面立ちの可愛らしさも さることながら、その肌の きめこまやかさ、なめらかさ、白さ。
可憐な面差しに ふさわしい調和のとれた 華奢な肢体。
絶妙の細さ 優しさで描かれた、首、肩、腕に続く線。
袖がなく、丈も短い薄布一枚きりの簡素な白い衣装が、誇らしげに、そして 惜しみなく、自分の主の完璧な均整を 氷河に見せつけ、自慢してくる。
何より、その瞳。
今は恐怖が抜けきっていないせいか、少し 怯えているようではあったが、そり瞳の澄んだ様、佇まいは奇跡に近い。

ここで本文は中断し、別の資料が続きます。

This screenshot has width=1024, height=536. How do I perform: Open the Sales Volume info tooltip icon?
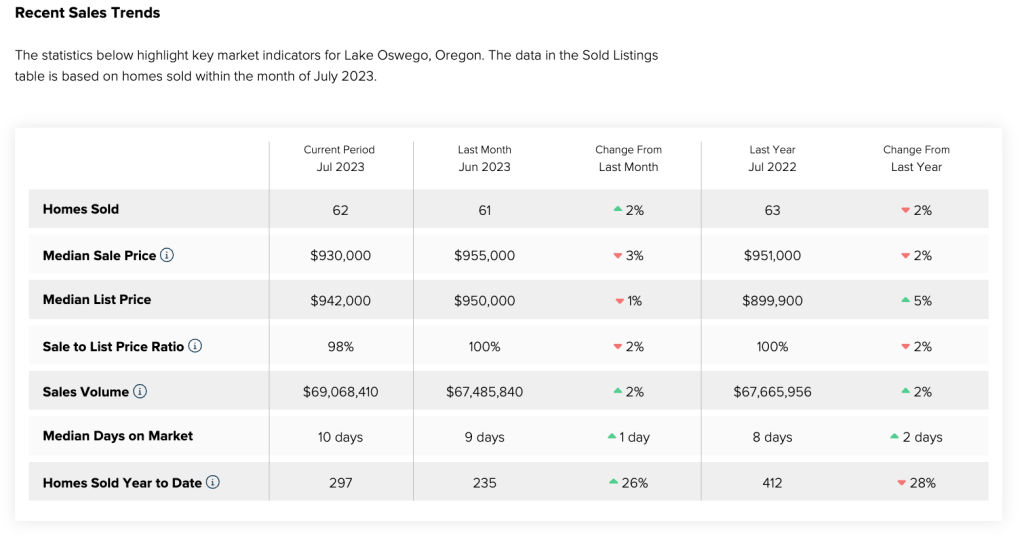click(140, 391)
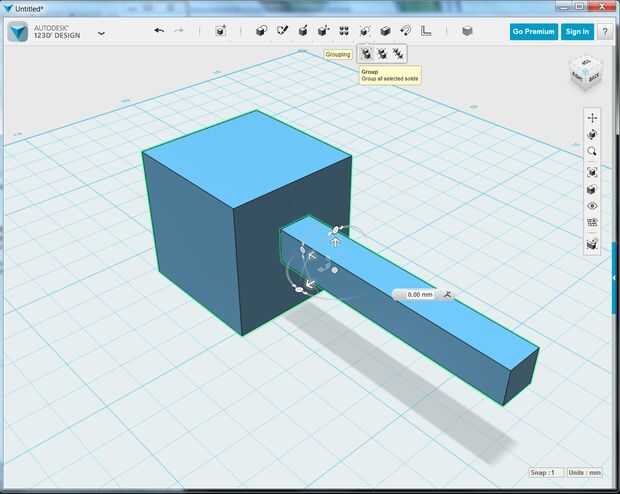Open the Units mm selector
The height and width of the screenshot is (494, 620).
tap(586, 473)
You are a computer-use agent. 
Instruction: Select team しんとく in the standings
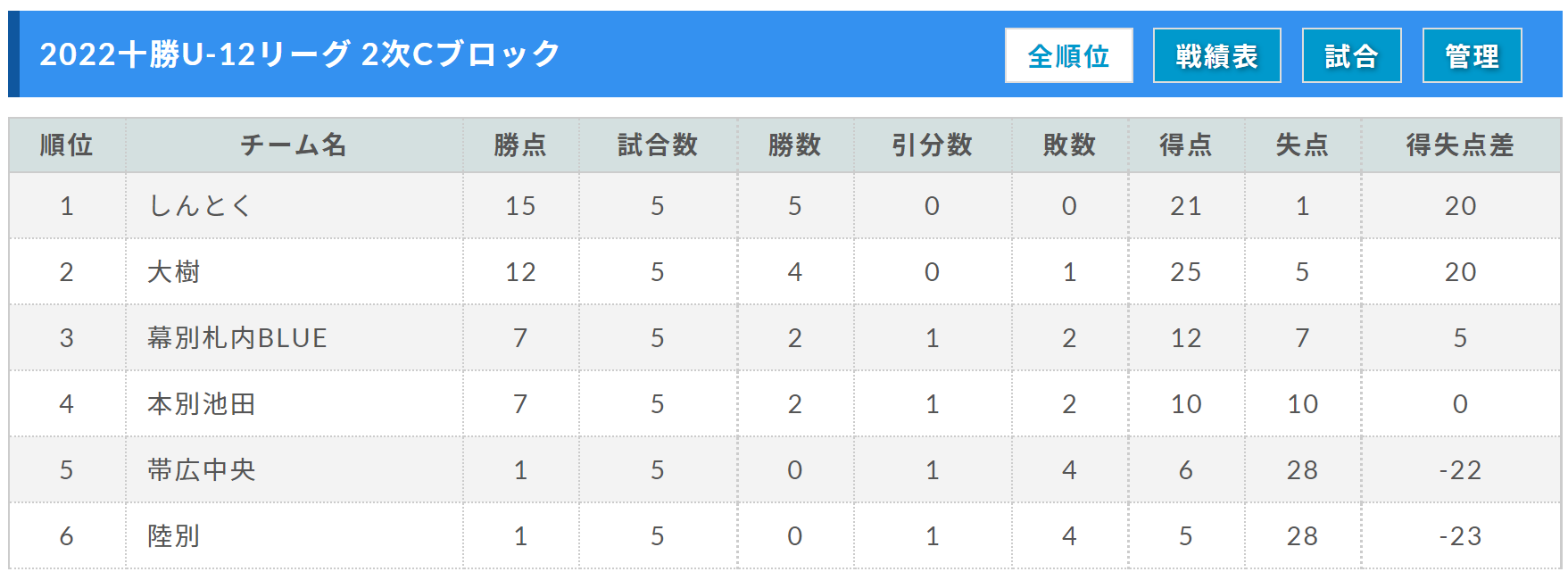(x=200, y=206)
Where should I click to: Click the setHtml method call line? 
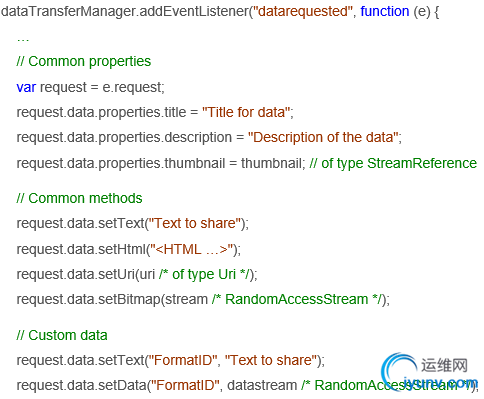129,249
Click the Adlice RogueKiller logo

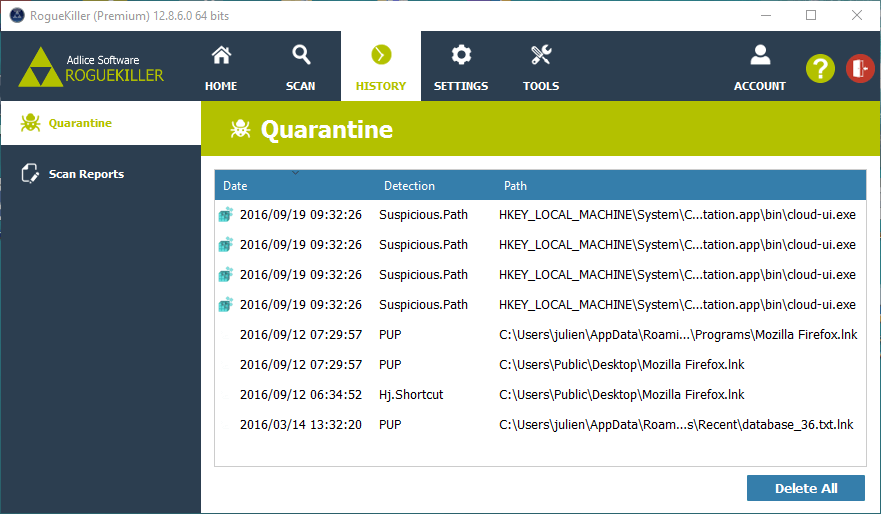point(92,67)
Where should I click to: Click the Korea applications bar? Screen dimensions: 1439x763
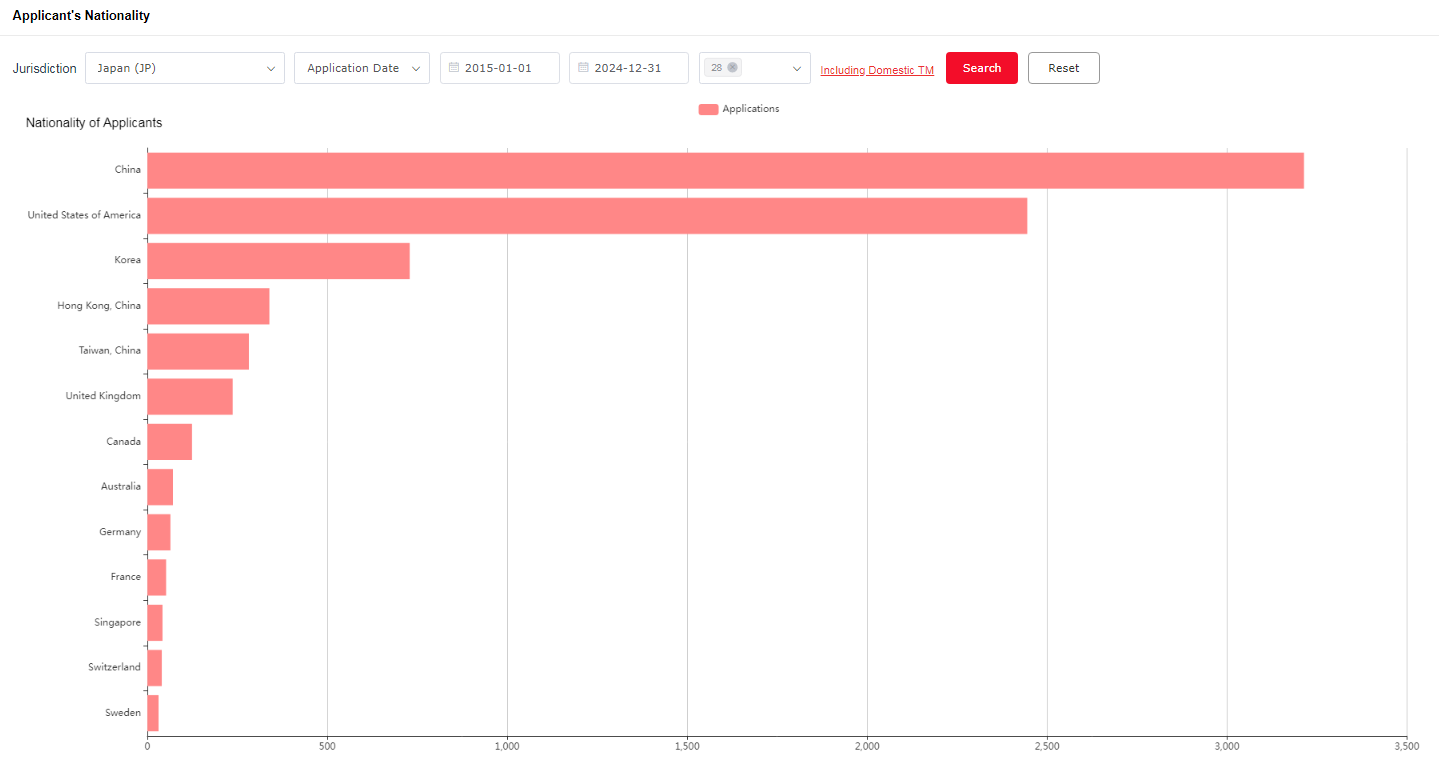coord(278,260)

この美少女が 明るく微笑んだなら、どれほど うぬぼれの強い薔薇も蘭もカトレアも、己れの みすぼらしさや傲慢を恥じて 顔を伏せてしまうに違いない。
そう、氷河は確信したのである。

こんな美少女の命の恩人という立場は 悪くない。
実に全く 悪くない――と、氷河は胸中で にやついてしまったのである。
国内に入った途端に、これほどの美少女に出会うことができるとは。
さすがはヒュペルボレイオスと並び称される南の大国エティオピア、侮れない国だと、氷河はエティオピアの国力に(?)感嘆することになったのである。